President Trump is nostalgic. Ah, the good old days, he says, when America was great, coal was king and people still said “Merry Christmas.” And, the comedians weren’t so darn mean.
This week, the president has been particularly wistful about that last one, using a couple early-morning tweets to criticize the late-night shows — in particular, their “one-sided hatred” of him and his administration. On Thursday, Trump went on Twitter to lament the sad state of evening comedy and apparently quoted a guest on “Fox & Friends” talking about the way things used to be.

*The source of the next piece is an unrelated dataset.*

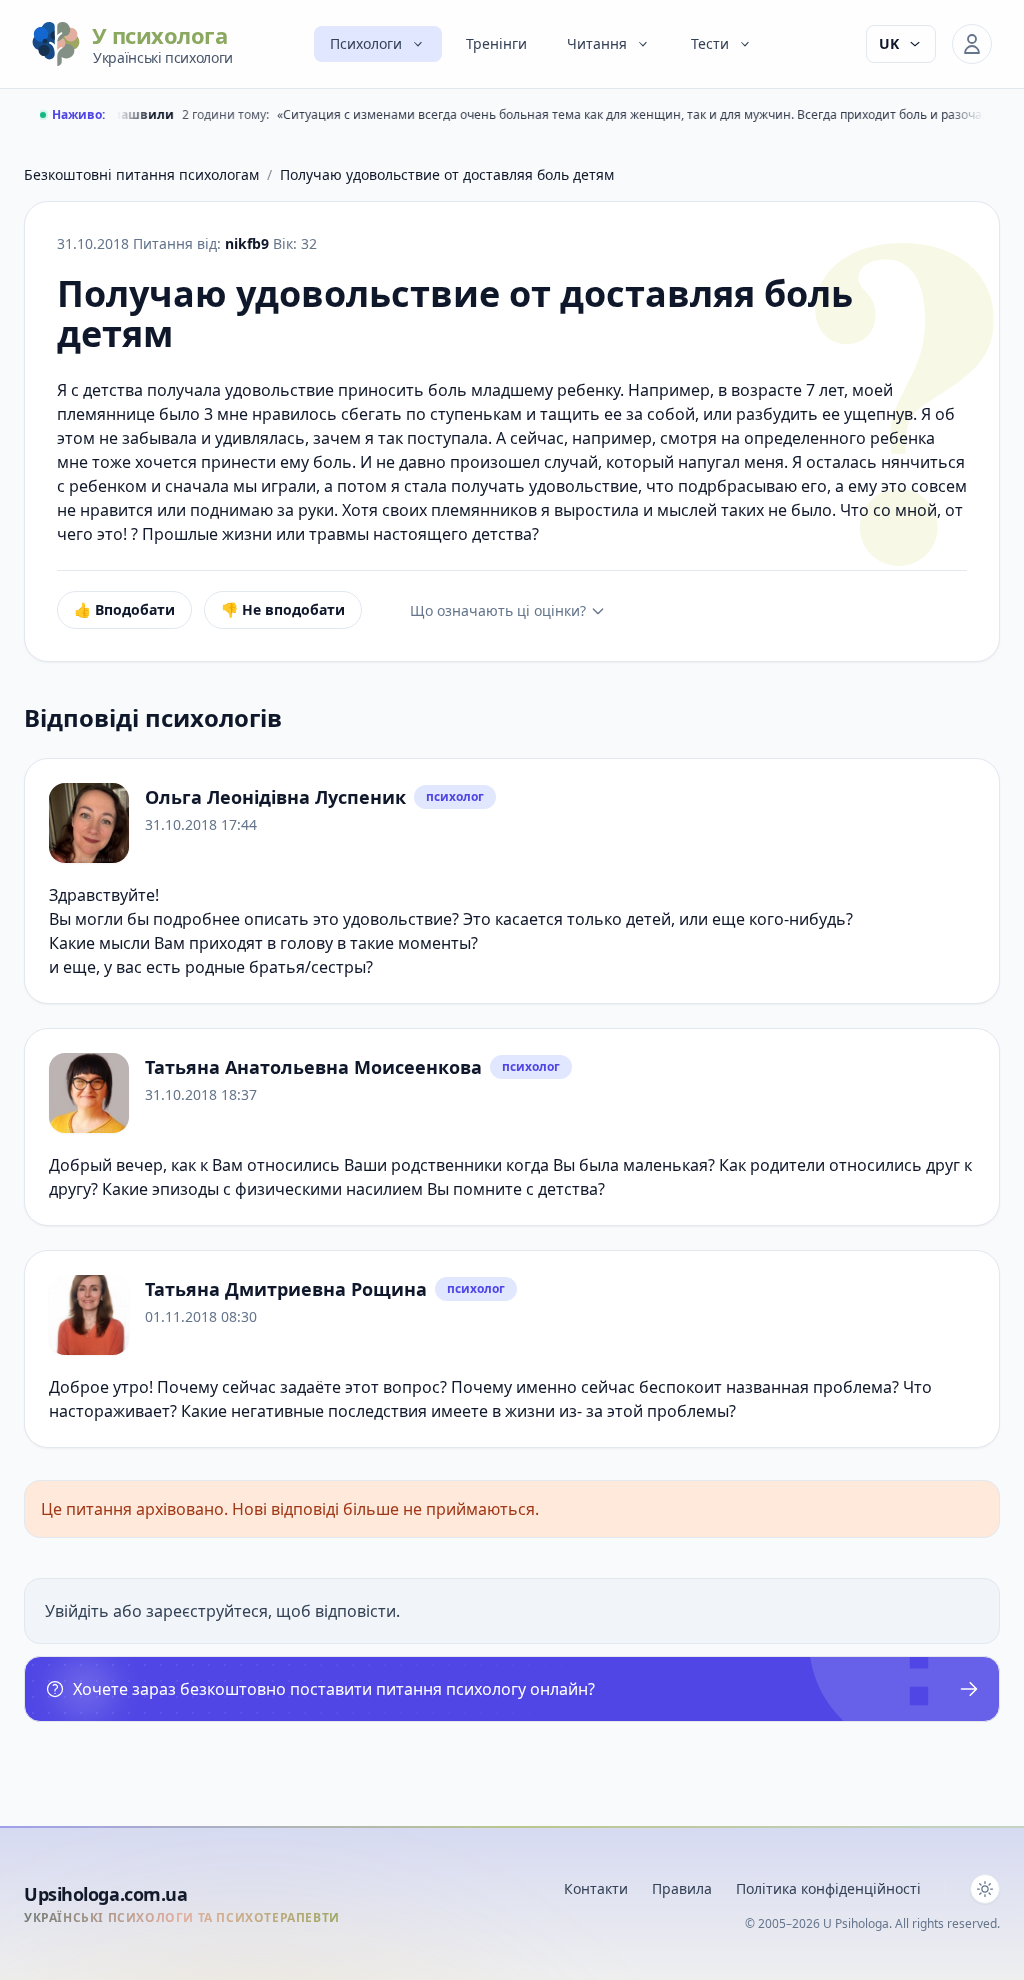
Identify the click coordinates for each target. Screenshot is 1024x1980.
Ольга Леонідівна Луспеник (275, 797)
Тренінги (496, 43)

“The three very weak and untalented late night ‘hosts’ are ‘fighting over table scraps. [Johnny] Carson did a great job, it wasn’t political,'” Trump wrote, referring to the late, iconic dean of late-night TV, whose run spanned three decades.
The implication, as many saw it, was that the president thought Carson would never poke fun at Trump. Cue the video of Carson . . . doing just that.
Comedian Mike Drucker, who writes for the show “Full Frontal with Samantha Bee,” posted footage of Carson in 1989 joking about the short-lived game show, “Trump Card.”
“He’s on everything. He’s got his name on buildings, he’s got his name on boats,” Carson said, before his punchline about Trump’s reputation as a hard-driving landlord. “And this show, apparently, is a lot like ‘Wheel of Fortune,’ but instead of Vana White, Leona Helmsley comes out and flips a homeless person into the street.”
As the crowd hooted its approval and Carson continued: “And one of the features each week is called the ‘Eviction of the Week.’ Trump stands under a tenement window with a bullhorn and yells, ‘Come on down!’”
A couple years later, Carson included Trump in another bit, one that jokingly tied him to the Clinton family.
“Don’t worry about Gennifer Flowers,” Carson said, referring to a woman who alleged a sexual relationship with Bill Clinton in the 1990s. “She got a new job today as a Donald Trump backup mistress.”
The tension between Trump and comedians not named Johnny Carson, especially those who appear on “Saturday Night Live,” is long-running and mutual.
“They’re not, like, talented people,” Trump said, of modern-day late night hosts at a 2018 rally. “Johnny Carson was talented.”
On “The Late Show,” in June, host Stephen Colbert responded to that sideswipe.
“He is right, Carson was a legend,” Colbert said, before playing more footage of Carson making a Trump joke.
It is not just the president’s gripes that are getting recycled — comedians seem to be reusing their jokes. Johnny Carson would never have done that.